Sur les bancs de l'université (DR)
Azeddine Laraki l'avait bannie des amphis en 81. Depuis le choc du 16 mai, on pense à la réhabiliter. C'est en cours… discrètement.


"C'est comme si nous étions affranchis". Ce professeur de philosophie est soulagé. Depuis 1984, il a enseigné sa matière presque en sous-marin, pour boucher les trous dans les autres départements. Il a de quoi se réjouir. La philo n’est plus interdite de cité dans nos universités. Fini l’état d’exception qui l’a longtemps mise en quarantaine. Aujourd’hui, cinq universités
ouvrent les portes de ce département longtemps maudit. À Ben M’sik (Casablanca), la filière est opérationnelle depuis un an. À Meknès, Kénitra et Mohammedia, elle est sur les starting blocks. En attendant, la sociologie y a déjà été mise sur les rails cette année. A Marrakech, le pas a été franchi bien plus tôt, en 1999. La filière, à trois têtes (philo, socio, psycho), y fonctionne aujourd’hui à plein régime. Et qu’est-ce qui a valu à la ville ocre cet honneur ? À l’origine, une anecdote : "Un grand colloque était organisé en partenariat avec notre université sur le grand penseur de la ville, Ibn Rochd. Cela paraissait incongru qu’une institution où la philo était absente parraine une telle rencontre", raconte Mustapha Laârissa, philosophe à l’université Cadi Ayyad. L’année d’après, le feu vert fut donné pour que soit levé l’embargo sur cette filière, longtemps tenue pour un épouvantail. Qu’est-ce qui s’est passé à l’origine ?

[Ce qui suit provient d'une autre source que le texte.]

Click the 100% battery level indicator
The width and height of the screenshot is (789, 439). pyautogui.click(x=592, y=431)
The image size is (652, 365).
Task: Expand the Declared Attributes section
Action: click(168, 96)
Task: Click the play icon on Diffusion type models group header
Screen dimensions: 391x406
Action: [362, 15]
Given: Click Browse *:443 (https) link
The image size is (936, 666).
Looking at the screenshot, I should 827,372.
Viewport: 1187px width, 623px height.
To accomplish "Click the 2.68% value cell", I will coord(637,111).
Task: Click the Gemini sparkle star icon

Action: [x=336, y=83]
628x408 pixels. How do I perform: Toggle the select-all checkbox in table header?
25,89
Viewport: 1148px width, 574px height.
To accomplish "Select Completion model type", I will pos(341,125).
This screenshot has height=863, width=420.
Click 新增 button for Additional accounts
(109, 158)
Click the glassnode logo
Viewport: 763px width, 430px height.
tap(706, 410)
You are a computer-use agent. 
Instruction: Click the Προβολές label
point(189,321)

Un cauchemar qui a trop duré
Nous sommes en 1977. Un istiqlalien, le tristement célèbre Azeddine Laraki, est nommé ministre de l’Éducation nationale. Dans la foulée de la guerre policière menée contre les étudiants marxistes, il lancera une autre, culturelle, contre leur bastion : la pensée critique. Il aura, comme soutien occulte ou visible, une flopée de réactionnaires. En tête, venait Mohamed Belbachir, un prosélyte istiqlalien en guerre à l’université contre les "progressistes" en charge de la philo. Un autre Belbachir, fort de son poste de secrétaire d’État à l’Enseignement, se chargeait de relayer les positions de son parent zélé. Dans la garde rapprochée du ministre, on retrouvait un mélange explosif. Le trublion Driss Kettani et le alem officiel Mekki Naciri donnaient la réplique à des transfuges, venus d’Orient, comme le syrien Bahaeddine El Amiri et l’égyptien Rochdi Fekkar. Tous étaient tombés d’accord sur une équation mortelle : "la philo est monopolisée par le marxisme, lequel est une œuvre d’athées. Et puisque nous sommes dans un pays musulman, l’athéisme ne peut être le bienvenu. Encore moins la philo qui l’alimente". Une attaque en règle est alors menée contre les manuels philosophiques de Mohamed Abed Jabri et Mohamed Settati. La tentative du duo Noureddine Saïl-Mohamed El Ayadi de programmer des textes philosophiques où il n’y aurait pas de discrimination entre Descartes et Ibn Rochd, est restée lettre morte. "Laraki m’a expliqué sèchement que c’est la pensée islamique qui devait contenir la philo, et non l’inverse", se souvient Saïl. À l’origine de ce contresens historique, Sami Nechar, un autre sombre conseiller, venu d’Orient.
Nous sommes, alors, en 1980. Le conflit entre la Chabiba islamiya (responsable du meurtre du leader socialiste Omar Benjelloun) et ses antagonistes de gauche, atteint son paroxysme. "L’irréparable est arrivé. Un Coran brûlé au lycée Mohamed V et une mosquée profanée à Casablanca suffisaient (hélas) pour que les adversaires de la philo décident de son enterrement", raconte le philosophe Mohamed Sabila. En octobre 1981, la note ministérielle tombe comme un couperet. Plus de philo en perspective. Dorénavant, les études islamiques, une branche bâtarde, allait s’y substituer. Mises à part les facultés de Fès et Rabat, où la philo était bel et bien installée, les 13 autres établissements qui ont été créés depuis, n’ont offert aux foules d’étudiants désireux de réfléchir, que ces sciences de la religion, version rétrograde. Seul moyen de lobbying disponible, la très timide Association des enseignants de philosophie n’a jamais eu gain de cause. Au lendemain de la fin du marxisme (fameux épouvantail du Makhzen), deux députés USFP (Mellouk et Lakhsassi) ont fait écho à ses doléances, mais ils ont compris que la réouverture de la philo n’était pas encore à l’ordre du jour. Entre temps, les quelques enseignants rescapés nageaient à contre-courant mais sans filet de sauvetage. "On a longtemps attendu le feu vert politique, explique Sabila (président de l’association). En 1999, Najib Zerouali a montré dans le colloque d’Ibn Rochd (c’était une première) que le tabou n’en était plus un. Mais il a fallu attendre le texte de la réforme puis le 16 mai pour qu’un ministre (El Malki) affiche des choix résolument modernistes et appuie la levée totale de l’embargo".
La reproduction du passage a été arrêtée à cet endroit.